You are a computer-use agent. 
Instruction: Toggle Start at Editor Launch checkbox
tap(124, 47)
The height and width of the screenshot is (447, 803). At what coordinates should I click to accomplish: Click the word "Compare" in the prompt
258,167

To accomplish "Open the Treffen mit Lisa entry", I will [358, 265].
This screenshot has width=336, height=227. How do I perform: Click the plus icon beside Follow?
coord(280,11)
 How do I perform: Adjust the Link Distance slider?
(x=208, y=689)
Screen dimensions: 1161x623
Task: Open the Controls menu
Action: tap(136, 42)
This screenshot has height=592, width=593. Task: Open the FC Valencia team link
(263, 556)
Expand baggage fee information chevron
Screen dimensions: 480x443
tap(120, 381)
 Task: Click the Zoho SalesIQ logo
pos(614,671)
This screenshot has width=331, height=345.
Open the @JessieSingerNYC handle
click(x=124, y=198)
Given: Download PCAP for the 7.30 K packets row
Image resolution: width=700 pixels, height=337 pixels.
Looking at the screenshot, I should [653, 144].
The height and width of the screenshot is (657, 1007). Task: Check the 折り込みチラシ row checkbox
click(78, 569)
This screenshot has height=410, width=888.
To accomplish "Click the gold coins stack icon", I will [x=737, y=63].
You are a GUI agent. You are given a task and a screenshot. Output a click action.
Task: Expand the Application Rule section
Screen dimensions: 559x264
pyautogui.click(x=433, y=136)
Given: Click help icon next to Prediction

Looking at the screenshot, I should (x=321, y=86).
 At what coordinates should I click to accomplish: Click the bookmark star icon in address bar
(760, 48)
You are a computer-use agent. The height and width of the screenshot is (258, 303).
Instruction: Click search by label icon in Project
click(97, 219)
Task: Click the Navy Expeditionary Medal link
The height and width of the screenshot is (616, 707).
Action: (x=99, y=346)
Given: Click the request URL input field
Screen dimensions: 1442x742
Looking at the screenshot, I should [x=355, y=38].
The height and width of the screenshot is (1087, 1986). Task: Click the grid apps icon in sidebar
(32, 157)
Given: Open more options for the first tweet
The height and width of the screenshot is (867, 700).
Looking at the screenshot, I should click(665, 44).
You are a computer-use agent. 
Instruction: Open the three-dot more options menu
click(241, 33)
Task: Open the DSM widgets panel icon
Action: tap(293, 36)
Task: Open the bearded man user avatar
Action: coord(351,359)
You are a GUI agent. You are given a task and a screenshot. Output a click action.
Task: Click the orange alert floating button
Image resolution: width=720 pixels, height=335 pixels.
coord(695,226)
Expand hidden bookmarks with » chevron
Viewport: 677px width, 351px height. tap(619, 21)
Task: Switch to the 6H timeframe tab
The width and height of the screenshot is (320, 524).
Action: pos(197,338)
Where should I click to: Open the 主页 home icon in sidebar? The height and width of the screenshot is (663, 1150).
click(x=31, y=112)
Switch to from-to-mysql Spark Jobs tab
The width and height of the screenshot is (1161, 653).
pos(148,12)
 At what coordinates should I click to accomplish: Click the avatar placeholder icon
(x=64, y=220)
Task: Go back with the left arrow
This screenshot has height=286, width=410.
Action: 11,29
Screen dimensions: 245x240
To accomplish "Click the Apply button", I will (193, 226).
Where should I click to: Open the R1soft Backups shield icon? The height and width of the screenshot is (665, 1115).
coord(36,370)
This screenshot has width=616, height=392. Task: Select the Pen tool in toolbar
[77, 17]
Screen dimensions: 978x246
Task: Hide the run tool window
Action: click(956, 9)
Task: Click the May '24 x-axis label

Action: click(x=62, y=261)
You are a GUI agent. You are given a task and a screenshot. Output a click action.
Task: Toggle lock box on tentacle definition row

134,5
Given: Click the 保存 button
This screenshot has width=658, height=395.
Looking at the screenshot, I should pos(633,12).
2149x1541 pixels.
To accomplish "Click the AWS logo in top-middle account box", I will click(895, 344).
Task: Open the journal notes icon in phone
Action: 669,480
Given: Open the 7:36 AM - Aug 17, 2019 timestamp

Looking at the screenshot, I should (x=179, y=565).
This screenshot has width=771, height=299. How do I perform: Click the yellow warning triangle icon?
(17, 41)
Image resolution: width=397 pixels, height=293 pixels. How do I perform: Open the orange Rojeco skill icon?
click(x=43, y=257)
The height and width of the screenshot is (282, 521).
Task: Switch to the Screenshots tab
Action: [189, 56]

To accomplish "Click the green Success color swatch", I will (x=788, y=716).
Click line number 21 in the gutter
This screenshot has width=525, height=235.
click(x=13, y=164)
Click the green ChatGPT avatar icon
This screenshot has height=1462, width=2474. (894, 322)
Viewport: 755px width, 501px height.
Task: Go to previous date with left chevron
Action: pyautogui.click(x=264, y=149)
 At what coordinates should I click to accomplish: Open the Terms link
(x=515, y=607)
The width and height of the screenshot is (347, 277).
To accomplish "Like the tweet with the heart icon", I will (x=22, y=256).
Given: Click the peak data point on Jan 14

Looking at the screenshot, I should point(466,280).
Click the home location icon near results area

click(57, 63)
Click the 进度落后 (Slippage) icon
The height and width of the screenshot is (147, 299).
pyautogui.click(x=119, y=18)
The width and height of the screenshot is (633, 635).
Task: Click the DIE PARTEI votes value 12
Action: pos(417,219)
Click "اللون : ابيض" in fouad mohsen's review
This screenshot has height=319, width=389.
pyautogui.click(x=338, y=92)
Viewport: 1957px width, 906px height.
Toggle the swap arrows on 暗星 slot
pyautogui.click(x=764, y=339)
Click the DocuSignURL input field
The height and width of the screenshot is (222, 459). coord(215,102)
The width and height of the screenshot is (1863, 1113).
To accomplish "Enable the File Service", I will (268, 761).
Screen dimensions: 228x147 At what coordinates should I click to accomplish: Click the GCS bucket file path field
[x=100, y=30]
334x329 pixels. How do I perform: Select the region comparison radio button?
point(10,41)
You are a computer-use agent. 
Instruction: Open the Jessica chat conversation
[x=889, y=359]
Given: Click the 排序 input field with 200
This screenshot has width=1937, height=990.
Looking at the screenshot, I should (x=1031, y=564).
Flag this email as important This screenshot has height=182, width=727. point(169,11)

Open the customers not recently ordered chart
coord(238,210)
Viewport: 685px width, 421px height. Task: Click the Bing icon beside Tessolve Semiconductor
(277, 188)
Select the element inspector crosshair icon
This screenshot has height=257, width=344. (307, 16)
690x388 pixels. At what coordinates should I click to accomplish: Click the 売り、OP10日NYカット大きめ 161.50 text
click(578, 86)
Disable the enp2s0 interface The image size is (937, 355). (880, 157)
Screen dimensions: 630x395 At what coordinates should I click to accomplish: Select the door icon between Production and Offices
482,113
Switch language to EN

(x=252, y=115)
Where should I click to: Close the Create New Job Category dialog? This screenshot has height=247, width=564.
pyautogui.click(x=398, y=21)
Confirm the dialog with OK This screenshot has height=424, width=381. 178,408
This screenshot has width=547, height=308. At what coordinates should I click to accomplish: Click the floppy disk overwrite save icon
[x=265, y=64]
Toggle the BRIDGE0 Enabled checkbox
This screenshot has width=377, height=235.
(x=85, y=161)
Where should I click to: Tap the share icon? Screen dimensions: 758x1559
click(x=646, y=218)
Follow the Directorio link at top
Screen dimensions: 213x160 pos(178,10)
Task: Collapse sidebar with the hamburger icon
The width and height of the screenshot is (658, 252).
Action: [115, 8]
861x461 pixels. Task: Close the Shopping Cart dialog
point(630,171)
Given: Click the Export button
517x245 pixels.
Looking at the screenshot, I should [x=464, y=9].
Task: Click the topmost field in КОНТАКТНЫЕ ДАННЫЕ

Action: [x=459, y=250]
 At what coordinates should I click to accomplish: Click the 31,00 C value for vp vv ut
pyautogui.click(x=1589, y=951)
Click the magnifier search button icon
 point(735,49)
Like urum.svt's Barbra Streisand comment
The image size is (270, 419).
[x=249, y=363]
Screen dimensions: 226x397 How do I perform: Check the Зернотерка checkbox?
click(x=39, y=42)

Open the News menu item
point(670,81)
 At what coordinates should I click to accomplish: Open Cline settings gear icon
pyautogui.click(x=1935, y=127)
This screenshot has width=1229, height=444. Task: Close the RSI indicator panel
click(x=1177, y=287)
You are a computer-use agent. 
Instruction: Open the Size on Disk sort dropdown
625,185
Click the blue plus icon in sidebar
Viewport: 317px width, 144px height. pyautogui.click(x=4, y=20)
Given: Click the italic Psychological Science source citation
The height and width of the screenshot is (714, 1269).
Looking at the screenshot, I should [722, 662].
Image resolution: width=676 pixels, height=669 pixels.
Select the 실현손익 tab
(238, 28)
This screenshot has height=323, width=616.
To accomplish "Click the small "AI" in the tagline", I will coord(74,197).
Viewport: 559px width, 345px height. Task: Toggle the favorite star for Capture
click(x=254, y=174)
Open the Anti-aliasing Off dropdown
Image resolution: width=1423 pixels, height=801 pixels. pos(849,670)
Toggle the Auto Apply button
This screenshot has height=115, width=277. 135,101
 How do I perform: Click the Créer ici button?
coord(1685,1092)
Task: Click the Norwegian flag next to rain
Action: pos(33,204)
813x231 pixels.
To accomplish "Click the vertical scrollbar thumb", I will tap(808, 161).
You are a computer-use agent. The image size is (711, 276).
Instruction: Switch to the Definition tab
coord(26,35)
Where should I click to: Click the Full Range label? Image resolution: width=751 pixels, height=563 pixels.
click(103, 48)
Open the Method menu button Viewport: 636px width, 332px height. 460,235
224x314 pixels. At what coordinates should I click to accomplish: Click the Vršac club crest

□ □ □ □ □ □ □

Extract the records from the line containing "This screenshot has width=771, height=299." through the line containing "will (268, 761).", and reproduce them without any changes.

This screenshot has width=771, height=299. How do I perform: Click the yellow warning triangle icon?
(17, 41)
Image resolution: width=397 pixels, height=293 pixels. How do I perform: Open the orange Rojeco skill icon?
click(x=43, y=257)
The height and width of the screenshot is (282, 521).
Task: Switch to the Screenshots tab
Action: [189, 56]

To accomplish "Click the green Success color swatch", I will (x=788, y=716).
Click line number 21 in the gutter
This screenshot has width=525, height=235.
click(x=13, y=164)
Click the green ChatGPT avatar icon
This screenshot has height=1462, width=2474. (894, 322)
Viewport: 755px width, 501px height.
Task: Go to previous date with left chevron
Action: pyautogui.click(x=264, y=149)
 At what coordinates should I click to accomplish: Open the Terms link
(x=515, y=607)
The width and height of the screenshot is (347, 277).
To accomplish "Like the tweet with the heart icon", I will (x=22, y=256).
Given: Click the peak data point on Jan 14

Looking at the screenshot, I should point(466,280).
Click the home location icon near results area

click(57, 63)
Click the 进度落后 (Slippage) icon
The height and width of the screenshot is (147, 299).
pyautogui.click(x=119, y=18)
The width and height of the screenshot is (633, 635).
Task: Click the DIE PARTEI votes value 12
Action: pos(417,219)
Click "اللون : ابيض" in fouad mohsen's review
This screenshot has height=319, width=389.
pyautogui.click(x=338, y=92)
Viewport: 1957px width, 906px height.
Toggle the swap arrows on 暗星 slot
pyautogui.click(x=764, y=339)
Click the DocuSignURL input field
The height and width of the screenshot is (222, 459). coord(215,102)
The width and height of the screenshot is (1863, 1113).
To accomplish "Enable the File Service", I will (268, 761).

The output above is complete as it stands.